Even though he was initially clueless about red-ball cricket, his ability to adapt positives from his contemporaries like AB de Villiers and Steve Smith, helped him through. In 2014, critics went ballistic and regarded him just as a limited-overs specialist upon his failure in English conditions – where the temperamental ball exhibits varying swing and seam movement With an average of just 13.50 in 10 innings, he had opened doors for discussions on his technique and abilities.
When India toured England again in 2018, many feared that the ghosts of 2014 would haunt him down. But describing the Kohli of 2018 would make anyone fall short of adjectives. Stung by the criticism, he went on to score 593 runs in the five-match Test series at an average of nearly 60 – 244 runs more than the second-placed Jos Butler.
With the likes of Tendulkar, Dravid and Ganguly approaching the autumn of their professional journey, his mettle in whites was put to test and each time he was able to yield better results. Kohli's inclusion raised questions over the fact that the longest format is a game of perseverance and patience, whereas he was just the opposite – a hot-headed batsman. He went on to score three consecutive hundreds in as many matches after he was made the Test captain. He proved himself yet again only by scoring more runs.
In 2017, he had scored 1,059 runs at an average of 75 in Tests and topped the batting charts in ODIs with 1,460 runs at an astonishing average of 76. His purple patch hasn't ended – in fact, it keeps getting better. This year, he is already leading the batting charts with 1,202 runs in ODIs at an unbelievable average of 133.55 and 1,063 runs in Tests – with 10 centuries.
Virat Kohli became the fastest to 1,000 runs in a calendar year during his unbeaten knock of 157 against West Indies in the recently concluded ODI series – achieving the feat in 11 innings. He broke the record (15 innings) held jointly by him and Hashim Amla. In the second ODI, he also became the fastest batsman to enter the 10,000 run club – both in terms of innings played (205 innings) and career-span (10 years 67 days). His three centuries in the first three games also made him the first player to score three consecutive hundreds against two teams – Sri Lanka and West Indies. With 38 ODI hundreds, Kohli is only behind Tendulkar's tally of 49 centuries.

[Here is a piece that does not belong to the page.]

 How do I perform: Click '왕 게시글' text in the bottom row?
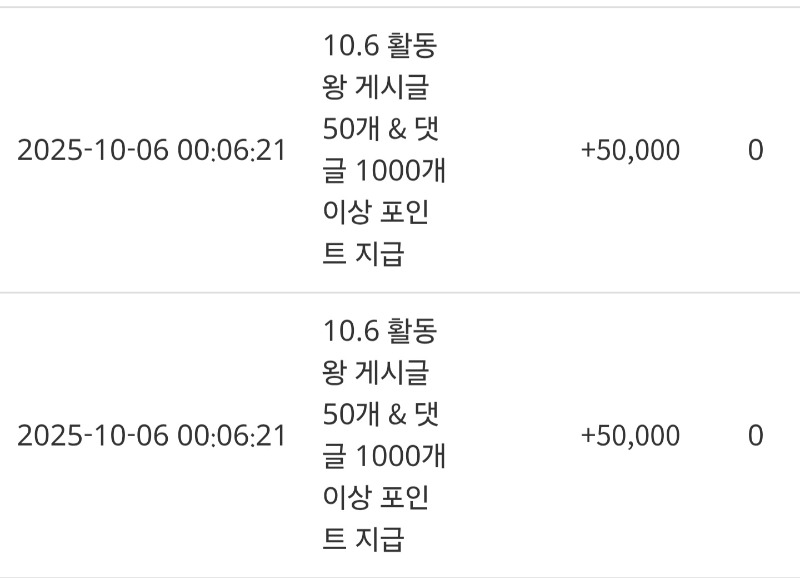click(376, 373)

One of the most important aspects of Kohli's rise as an all-time great is the emphasis he lays on his fitness – which he often talks about in his press conferences. Coming to the national side as a plump teenager, he has elevated his fitness levels, which is now regarded as an integral part of being in the Indian team. His ability to run between the wickets – the textbook way of scoring runs, is one of his key strengths. A high percentage of his runs are scored running between the wickets, creating a hassle for any fielding side alongside building partnerships.

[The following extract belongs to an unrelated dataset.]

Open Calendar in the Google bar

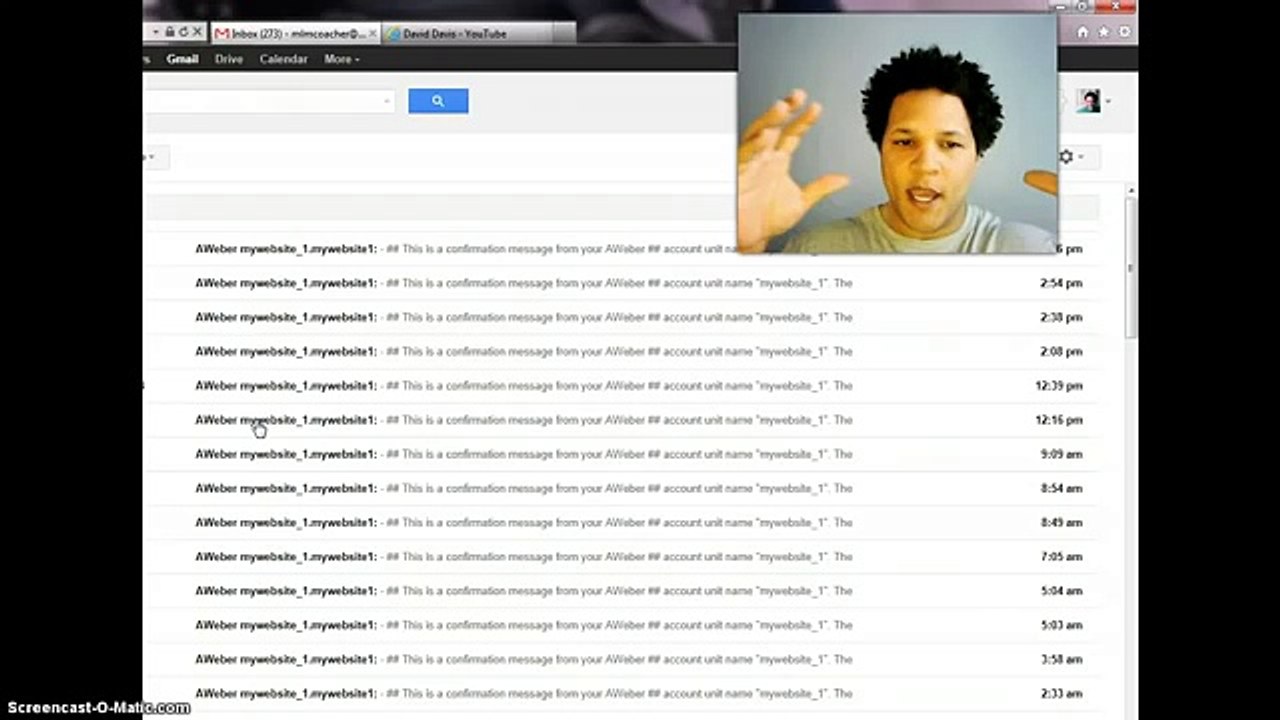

Since 2016, Kohli not scoring runs was only a proof that he is human. He has been running in a league of his own with no-one around. Making almost every milestone his own, he is far from finished and is expected to turn every batting record under his name.

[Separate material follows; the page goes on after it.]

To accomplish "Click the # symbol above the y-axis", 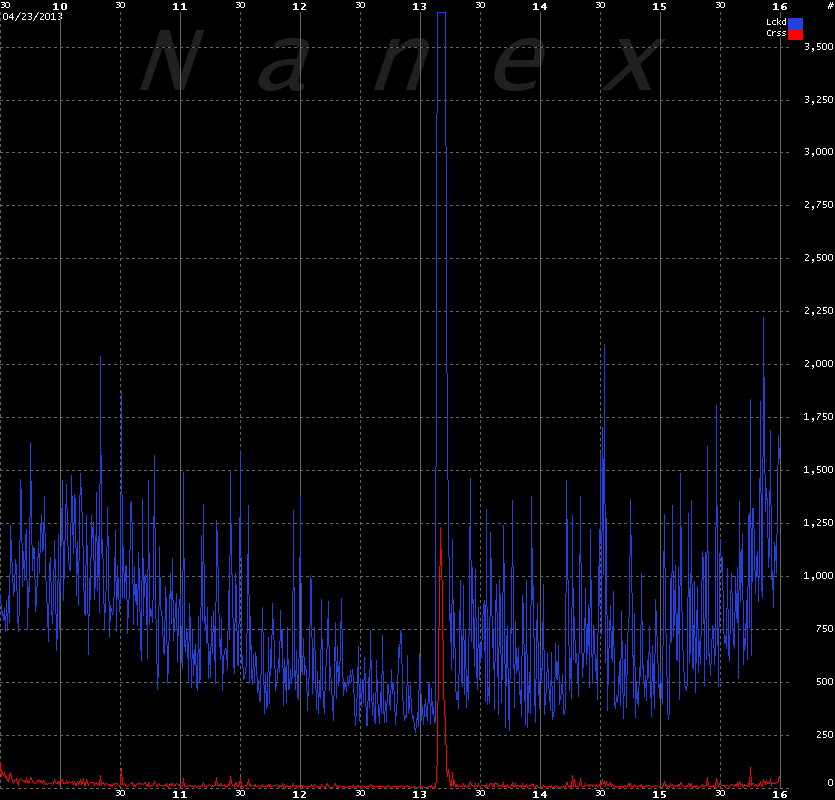I will pyautogui.click(x=829, y=6).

With 10,000 runs even before turning 30, what new benchmarks Kohli will set for himself as well as for cricketers of the younger generations still remains in doubt. His calibre in adapting to new conditions and churning out runs in some way or the other makes him the greatest modern-day batsman. Indeed, we can expect him to be sitting in a solitary position of excellence by the time he decides to hang his boots.
Apart from receiving the ICC Cricketer of the Year, Wisden Award, entries into the Best World XI, in 2018, he was also honoured with the Padma Shri, Rajiv Gandhi Khel Ratna Award and Sir Garfield Sobers Trophy. The solitude of being at the top consistently has earned him the title – The Run Machine.